[Collected data]

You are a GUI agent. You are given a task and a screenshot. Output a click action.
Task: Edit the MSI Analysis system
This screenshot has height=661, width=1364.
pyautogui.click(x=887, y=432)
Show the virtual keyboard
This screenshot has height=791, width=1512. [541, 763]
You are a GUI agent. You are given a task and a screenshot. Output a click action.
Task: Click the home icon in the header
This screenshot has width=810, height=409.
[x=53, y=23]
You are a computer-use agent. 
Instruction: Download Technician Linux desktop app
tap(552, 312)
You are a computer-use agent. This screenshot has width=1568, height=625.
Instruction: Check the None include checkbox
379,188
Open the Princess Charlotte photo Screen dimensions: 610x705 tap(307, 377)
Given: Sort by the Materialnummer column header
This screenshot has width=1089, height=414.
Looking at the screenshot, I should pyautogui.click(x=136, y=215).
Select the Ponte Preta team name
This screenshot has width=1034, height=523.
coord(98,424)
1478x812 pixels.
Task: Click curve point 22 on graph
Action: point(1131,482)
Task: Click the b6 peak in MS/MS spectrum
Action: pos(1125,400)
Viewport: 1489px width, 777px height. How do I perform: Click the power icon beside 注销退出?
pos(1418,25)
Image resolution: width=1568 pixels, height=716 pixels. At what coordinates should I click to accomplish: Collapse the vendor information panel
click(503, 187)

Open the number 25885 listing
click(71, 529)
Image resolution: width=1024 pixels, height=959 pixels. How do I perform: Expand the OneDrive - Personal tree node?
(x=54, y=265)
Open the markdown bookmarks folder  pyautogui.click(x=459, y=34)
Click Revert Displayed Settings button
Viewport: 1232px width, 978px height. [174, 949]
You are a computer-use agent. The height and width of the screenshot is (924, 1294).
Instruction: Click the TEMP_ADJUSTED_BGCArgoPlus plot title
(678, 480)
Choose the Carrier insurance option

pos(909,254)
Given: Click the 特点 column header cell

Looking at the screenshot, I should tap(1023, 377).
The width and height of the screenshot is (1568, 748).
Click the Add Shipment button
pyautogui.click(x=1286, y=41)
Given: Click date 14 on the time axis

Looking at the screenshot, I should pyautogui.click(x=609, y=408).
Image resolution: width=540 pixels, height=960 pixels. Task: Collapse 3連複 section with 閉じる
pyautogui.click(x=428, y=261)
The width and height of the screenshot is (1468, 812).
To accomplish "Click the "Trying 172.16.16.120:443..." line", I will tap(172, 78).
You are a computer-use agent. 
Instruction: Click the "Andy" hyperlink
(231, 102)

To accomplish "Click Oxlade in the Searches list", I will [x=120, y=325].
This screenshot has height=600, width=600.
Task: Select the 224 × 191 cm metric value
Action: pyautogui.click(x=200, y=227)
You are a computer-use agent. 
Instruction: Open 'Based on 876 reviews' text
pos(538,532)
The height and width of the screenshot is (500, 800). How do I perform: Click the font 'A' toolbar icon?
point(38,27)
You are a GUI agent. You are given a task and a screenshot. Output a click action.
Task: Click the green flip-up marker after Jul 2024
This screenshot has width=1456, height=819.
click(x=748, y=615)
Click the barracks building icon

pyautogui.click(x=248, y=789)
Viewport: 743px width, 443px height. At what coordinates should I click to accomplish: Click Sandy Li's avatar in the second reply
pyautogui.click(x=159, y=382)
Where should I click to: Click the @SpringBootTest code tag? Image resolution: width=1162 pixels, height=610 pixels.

## Given instruction
Reproduce the entire listing above line for line, without altering anything.

## Solution to this task
You are a GUI agent. You are given a task and a screenshot. Output a click action.
Task: Edit the MSI Analysis system
This screenshot has height=661, width=1364.
pyautogui.click(x=887, y=432)
Show the virtual keyboard
This screenshot has height=791, width=1512. [541, 763]
You are a GUI agent. You are given a task and a screenshot. Output a click action.
Task: Click the home icon in the header
This screenshot has width=810, height=409.
[x=53, y=23]
You are a computer-use agent. 
Instruction: Download Technician Linux desktop app
tap(552, 312)
You are a computer-use agent. This screenshot has width=1568, height=625.
Instruction: Check the None include checkbox
379,188
Open the Princess Charlotte photo Screen dimensions: 610x705 tap(307, 377)
Given: Sort by the Materialnummer column header
This screenshot has width=1089, height=414.
Looking at the screenshot, I should pyautogui.click(x=136, y=215).
Select the Ponte Preta team name
This screenshot has width=1034, height=523.
coord(98,424)
1478x812 pixels.
Task: Click curve point 22 on graph
Action: point(1131,482)
Task: Click the b6 peak in MS/MS spectrum
Action: pos(1125,400)
Viewport: 1489px width, 777px height. How do I perform: Click the power icon beside 注销退出?
pos(1418,25)
Image resolution: width=1568 pixels, height=716 pixels. At what coordinates should I click to accomplish: Collapse the vendor information panel
click(503, 187)

Open the number 25885 listing
click(71, 529)
Image resolution: width=1024 pixels, height=959 pixels. How do I perform: Expand the OneDrive - Personal tree node?
(x=54, y=265)
Open the markdown bookmarks folder  pyautogui.click(x=459, y=34)
Click Revert Displayed Settings button
Viewport: 1232px width, 978px height. [174, 949]
You are a computer-use agent. The height and width of the screenshot is (924, 1294).
Instruction: Click the TEMP_ADJUSTED_BGCArgoPlus plot title
(678, 480)
Choose the Carrier insurance option

pos(909,254)
Given: Click the 特点 column header cell

Looking at the screenshot, I should tap(1023, 377).
The width and height of the screenshot is (1568, 748).
Click the Add Shipment button
pyautogui.click(x=1286, y=41)
Given: Click date 14 on the time axis

Looking at the screenshot, I should pyautogui.click(x=609, y=408).
Image resolution: width=540 pixels, height=960 pixels. Task: Collapse 3連複 section with 閉じる
pyautogui.click(x=428, y=261)
The width and height of the screenshot is (1468, 812).
To accomplish "Click the "Trying 172.16.16.120:443..." line", I will tap(172, 78).
You are a computer-use agent. 
Instruction: Click the "Andy" hyperlink
(231, 102)

To accomplish "Click Oxlade in the Searches list", I will [x=120, y=325].
This screenshot has height=600, width=600.
Task: Select the 224 × 191 cm metric value
Action: pyautogui.click(x=200, y=227)
You are a computer-use agent. 
Instruction: Open 'Based on 876 reviews' text
pos(538,532)
The height and width of the screenshot is (500, 800). How do I perform: Click the font 'A' toolbar icon?
point(38,27)
You are a GUI agent. You are given a task and a screenshot. Output a click action.
Task: Click the green flip-up marker after Jul 2024
This screenshot has width=1456, height=819.
click(x=748, y=615)
Click the barracks building icon

pyautogui.click(x=248, y=789)
Viewport: 743px width, 443px height. At what coordinates should I click to accomplish: Click Sandy Li's avatar in the second reply
pyautogui.click(x=159, y=382)
Where should I click to: Click the @SpringBootTest code tag? Image resolution: width=1162 pixels, height=610 pixels.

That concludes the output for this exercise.